Mit atemberaubendem Blick über den Rhein und die Vogesen auf dem historischen Münsterberg gelegen war das Hotel „Stadt Breisach“ in Breisach für fünf Tage unser Domizil. Ein reichhaltiges Frühstück am Morgen war der perfekte Start für unsere zahlreichen „weinigen“, kulinarischen und kulturellen Unternehmungen.

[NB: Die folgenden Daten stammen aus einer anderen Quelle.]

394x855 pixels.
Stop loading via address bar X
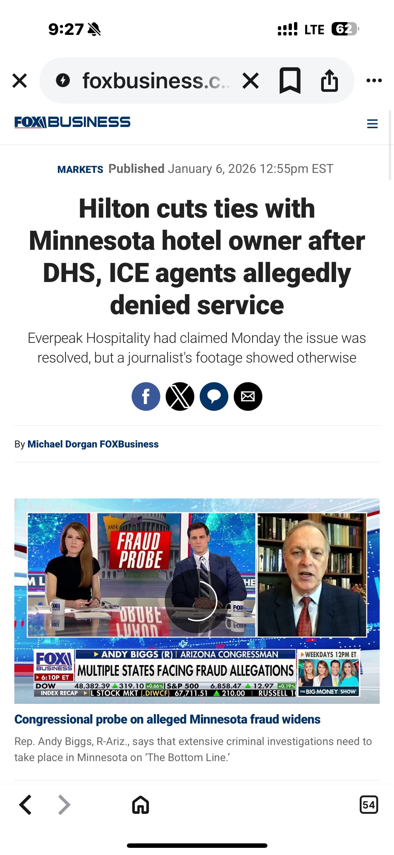point(250,81)
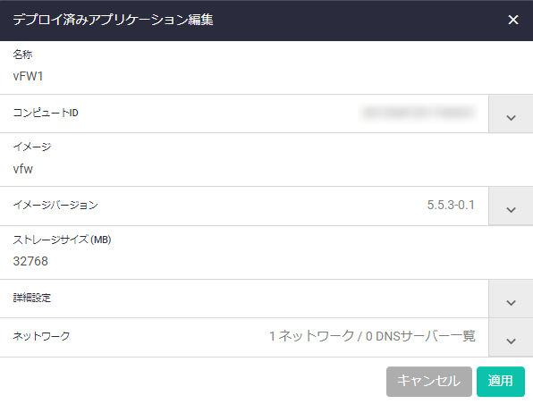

Nach der obligatorischen Vesper am Sonntag mit „Weck, Worscht und Woi“ erwartete uns am frühen Nachmittag Anton Hanagarth in der Sektmanufaktur Geldermann zu einer Kellerführung und anschließender Verkostung der Exclusivmarke „Les Grands“, Sekte mit ausgewogenem Geschmack, einem Cuvèe der Rebsorten Pineau Loire, Char- donnay und Pinot Noir, beim Rosé kommt noch Ugni Blanc dazu. Mit dem feinst abgestimmten Fingerfood aus der „Achkarrener Krone“ war der Genuss perfekt. Geldermann ist seit 1924 in Breisach ansässig, französisch geprägt durch die Gründer Geldermann & Deutz aus Aachen, seit 1995 getrennt. Das Motto von Marc Gauchey, einem Elsässer, der mehr als ein Vierteljahrhundert als Chef der Cave tätig ist, lautet: „Sekt machen ist eine Mischung von Handwerk und Kunst“. Heute ist die Kellerei Teil der Unter-nehmensgruppe Rotkäppchen.
Am Sonntagabend wurden wir zunächst im Hof der Löwenstrauße des Bio-Weingutes Schaffner in Bötzingen mit Sekt und Flammkuchen empfangen. Mit sehr überzeugender Darstellung seiner eigenen Philosophie wusste Thomas Schaffner Sekt und Weine im historischen Gewölbekeller bei der Weinprobe mit den uns nicht bekannten Rebsorten Helios und Prior, sehr robust, mehltau-resistent in Richtung Piwis, vorzustellen. Dazu mundeten uns „Brägelie“, Bauernwurst, Wurstsalat und Bibiliskäse. Es wurde spät. Am Fuße des Münsterbergs stiegen wir in Taxis um, da die Busfahrt zum Hotel wegen des sehr, sehr engen Stadttores zu gefährlich war.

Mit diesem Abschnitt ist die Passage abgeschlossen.